▶ [Directions for this task]: Arrange every line of the rows below into a Markdown table with a Number column for the row number and a Line column for the line itself, omitting blank lines.

▶ [Entries]:
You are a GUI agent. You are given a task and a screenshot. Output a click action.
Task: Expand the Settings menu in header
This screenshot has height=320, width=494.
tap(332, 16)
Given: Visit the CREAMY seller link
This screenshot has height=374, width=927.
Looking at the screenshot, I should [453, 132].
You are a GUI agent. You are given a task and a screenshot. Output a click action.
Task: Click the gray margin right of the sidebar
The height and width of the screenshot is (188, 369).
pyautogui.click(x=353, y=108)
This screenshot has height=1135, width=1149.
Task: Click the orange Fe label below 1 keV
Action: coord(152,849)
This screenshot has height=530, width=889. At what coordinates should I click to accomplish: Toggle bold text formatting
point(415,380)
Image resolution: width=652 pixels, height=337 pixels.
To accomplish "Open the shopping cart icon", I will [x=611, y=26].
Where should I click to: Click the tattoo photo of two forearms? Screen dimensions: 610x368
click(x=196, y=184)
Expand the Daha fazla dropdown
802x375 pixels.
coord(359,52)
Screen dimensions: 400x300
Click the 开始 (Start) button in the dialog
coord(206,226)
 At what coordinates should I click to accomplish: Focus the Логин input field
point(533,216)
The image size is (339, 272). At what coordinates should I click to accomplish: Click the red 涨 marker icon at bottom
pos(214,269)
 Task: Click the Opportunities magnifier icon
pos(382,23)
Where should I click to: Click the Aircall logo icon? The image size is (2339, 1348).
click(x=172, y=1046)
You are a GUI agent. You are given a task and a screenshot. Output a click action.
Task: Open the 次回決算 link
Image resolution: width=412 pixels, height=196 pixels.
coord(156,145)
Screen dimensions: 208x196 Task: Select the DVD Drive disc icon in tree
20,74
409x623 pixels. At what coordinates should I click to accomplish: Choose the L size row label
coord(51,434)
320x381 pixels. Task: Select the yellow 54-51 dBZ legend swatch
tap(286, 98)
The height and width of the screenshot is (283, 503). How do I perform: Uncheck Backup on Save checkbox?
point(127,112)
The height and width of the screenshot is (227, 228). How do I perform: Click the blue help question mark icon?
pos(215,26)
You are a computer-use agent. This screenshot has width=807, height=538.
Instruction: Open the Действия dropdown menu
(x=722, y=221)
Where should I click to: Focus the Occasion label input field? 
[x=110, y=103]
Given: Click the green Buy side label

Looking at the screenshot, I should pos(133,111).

▶ [Solution]:
| Number | Line |
|---|---|
| 1 | You are a GUI agent. You are given a task and a screenshot. Output a click action. |
| 2 | Task: Expand the Settings menu in header |
| 3 | This screenshot has height=320, width=494. |
| 4 | tap(332, 16) |
| 5 | Given: Visit the CREAMY seller link |
| 6 | This screenshot has height=374, width=927. |
| 7 | Looking at the screenshot, I should [453, 132]. |
| 8 | You are a GUI agent. You are given a task and a screenshot. Output a click action. |
| 9 | Task: Click the gray margin right of the sidebar |
| 10 | The height and width of the screenshot is (188, 369). |
| 11 | pyautogui.click(x=353, y=108) |
| 12 | This screenshot has height=1135, width=1149. |
| 13 | Task: Click the orange Fe label below 1 keV |
| 14 | Action: coord(152,849) |
| 15 | This screenshot has height=530, width=889. At what coordinates should I click to accomplish: Toggle bold text formatting |
| 16 | point(415,380) |
| 17 | Image resolution: width=652 pixels, height=337 pixels. |
| 18 | To accomplish "Open the shopping cart icon", I will [x=611, y=26]. |
| 19 | Where should I click to: Click the tattoo photo of two forearms? Screen dimensions: 610x368 |
| 20 | click(x=196, y=184) |
| 21 | Expand the Daha fazla dropdown |
| 22 | 802x375 pixels. |
| 23 | coord(359,52) |
| 24 | Screen dimensions: 400x300 |
| 25 | Click the 开始 (Start) button in the dialog |
| 26 | coord(206,226) |
| 27 |  At what coordinates should I click to accomplish: Focus the Логин input field |
| 28 | point(533,216) |
| 29 | The image size is (339, 272). At what coordinates should I click to accomplish: Click the red 涨 marker icon at bottom |
| 30 | pos(214,269) |
| 31 |  Task: Click the Opportunities magnifier icon |
| 32 | pos(382,23) |
| 33 | Where should I click to: Click the Aircall logo icon? The image size is (2339, 1348). |
| 34 | click(x=172, y=1046) |
| 35 | You are a GUI agent. You are given a task and a screenshot. Output a click action. |
| 36 | Task: Open the 次回決算 link |
| 37 | Image resolution: width=412 pixels, height=196 pixels. |
| 38 | coord(156,145) |
| 39 | Screen dimensions: 208x196 Task: Select the DVD Drive disc icon in tree |
| 40 | 20,74 |
| 41 | 409x623 pixels. At what coordinates should I click to accomplish: Choose the L size row label |
| 42 | coord(51,434) |
| 43 | 320x381 pixels. Task: Select the yellow 54-51 dBZ legend swatch |
| 44 | tap(286, 98) |
| 45 | The height and width of the screenshot is (283, 503). How do I perform: Uncheck Backup on Save checkbox? |
| 46 | point(127,112) |
| 47 | The height and width of the screenshot is (227, 228). How do I perform: Click the blue help question mark icon? |
| 48 | pos(215,26) |
| 49 | You are a computer-use agent. This screenshot has width=807, height=538. |
| 50 | Instruction: Open the Действия dropdown menu |
| 51 | (x=722, y=221) |
| 52 | Where should I click to: Focus the Occasion label input field?  |
| 53 | [x=110, y=103] |
| 54 | Given: Click the green Buy side label |
| 55 | Looking at the screenshot, I should pos(133,111). |